Objective
Please reproduce every line of text in the items below word for word, leaving out the pictures.

Supplied entries
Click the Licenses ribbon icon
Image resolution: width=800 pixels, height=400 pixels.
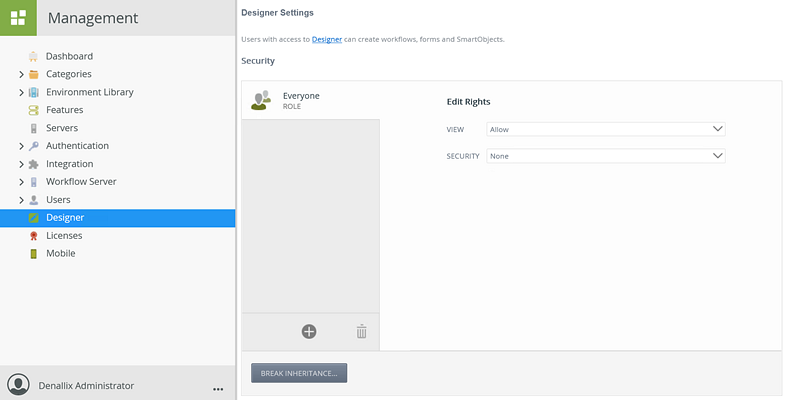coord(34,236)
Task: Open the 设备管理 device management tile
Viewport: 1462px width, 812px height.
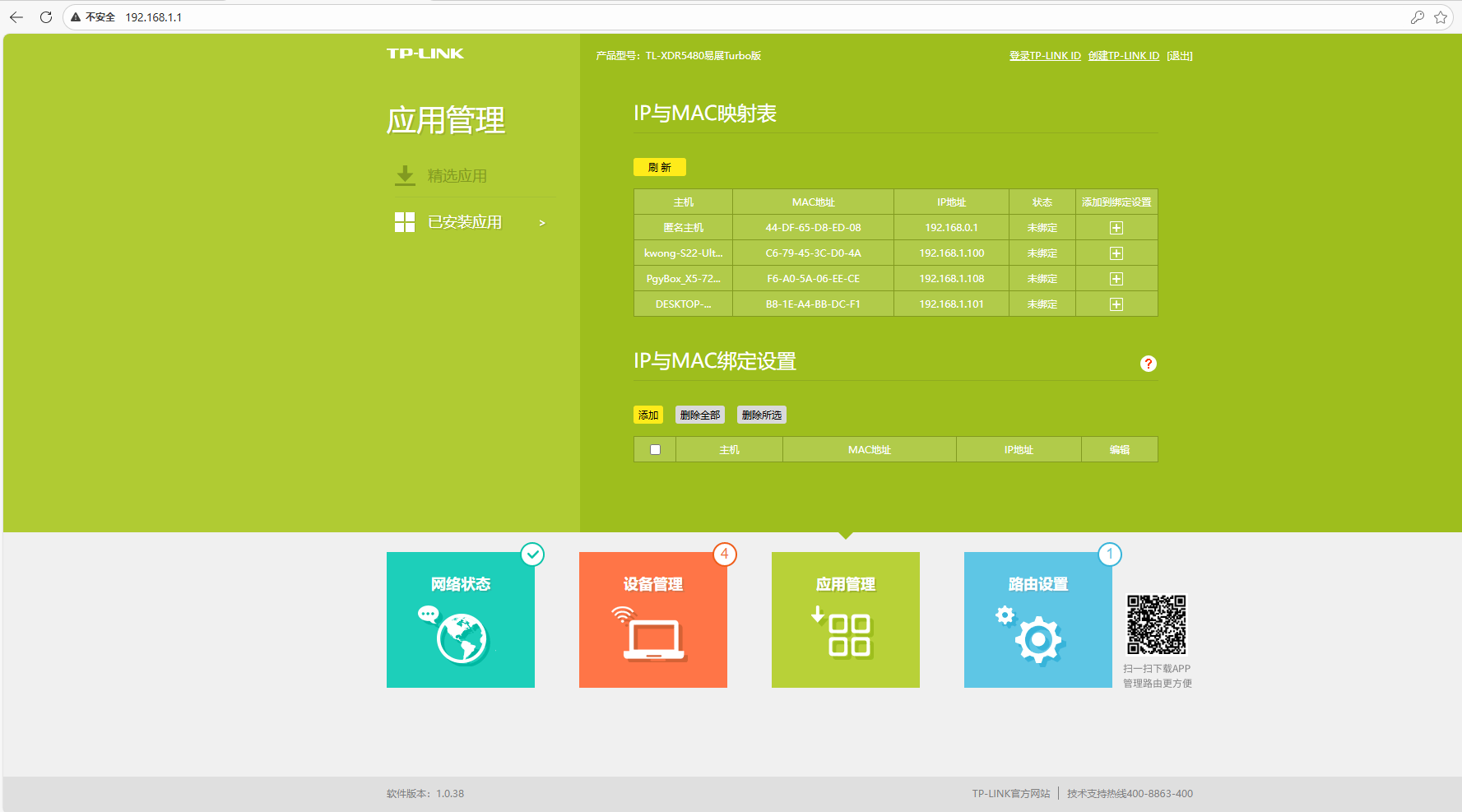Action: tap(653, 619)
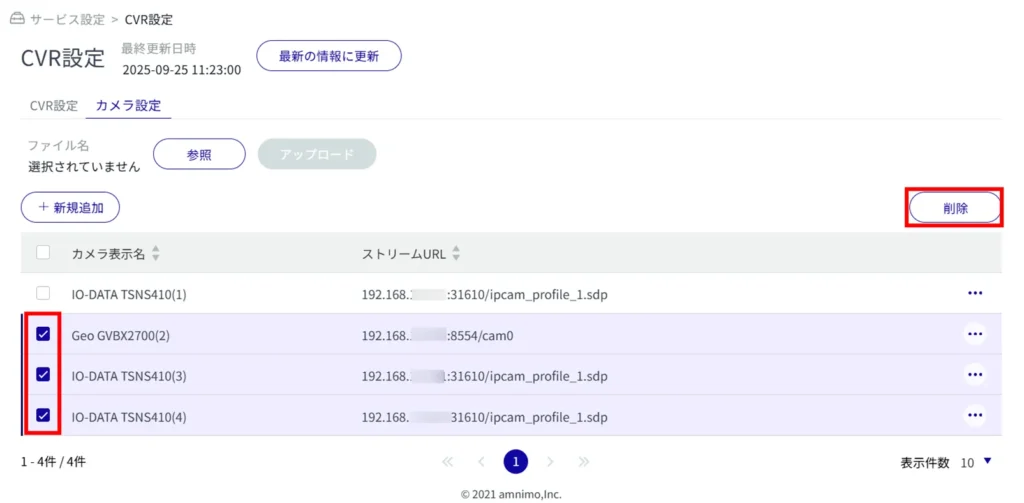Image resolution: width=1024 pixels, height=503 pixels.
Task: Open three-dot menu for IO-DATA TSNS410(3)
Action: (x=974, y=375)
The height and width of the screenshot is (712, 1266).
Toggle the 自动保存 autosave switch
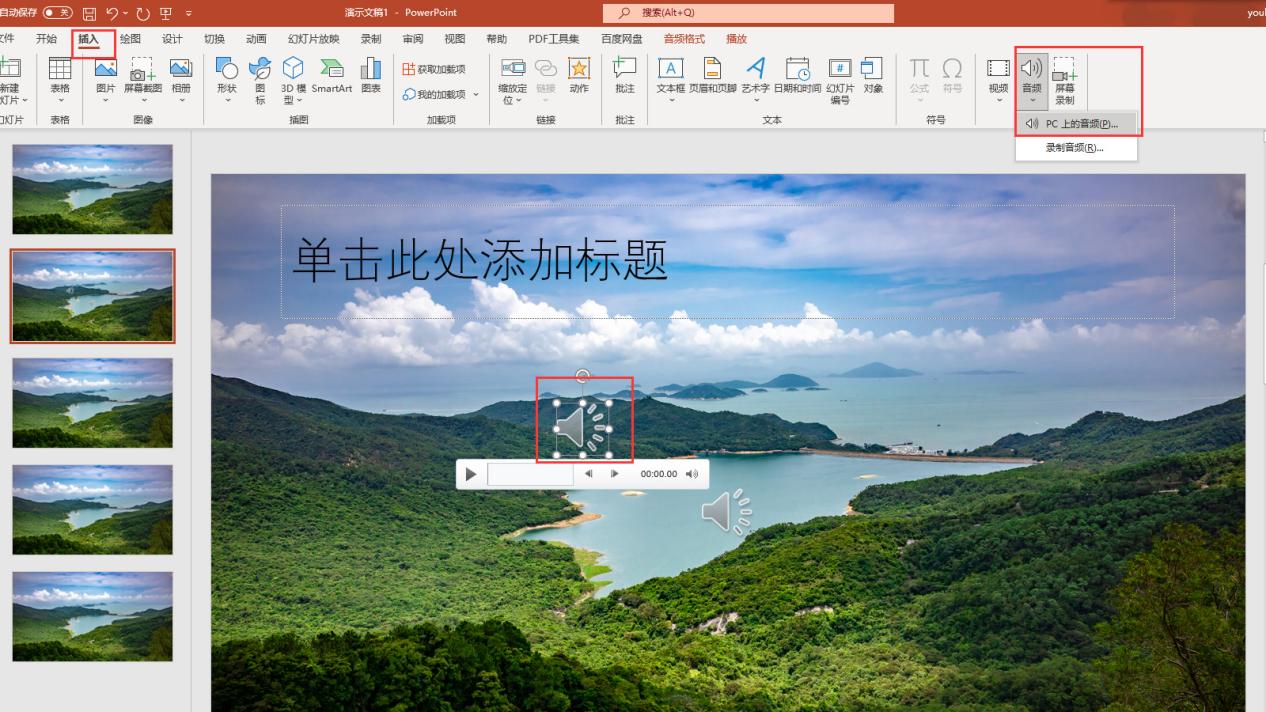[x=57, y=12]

Exercise result
Click the Licenses ribbon icon
Image resolution: width=800 pixels, height=400 pixels.
coord(34,236)
Task: Open the 设备管理 device management tile
Viewport: 1462px width, 812px height.
Action: tap(653, 619)
Image resolution: width=1024 pixels, height=503 pixels.
Task: Open three-dot menu for IO-DATA TSNS410(3)
Action: (x=974, y=375)
The height and width of the screenshot is (712, 1266).
Toggle the 自动保存 autosave switch
[x=57, y=12]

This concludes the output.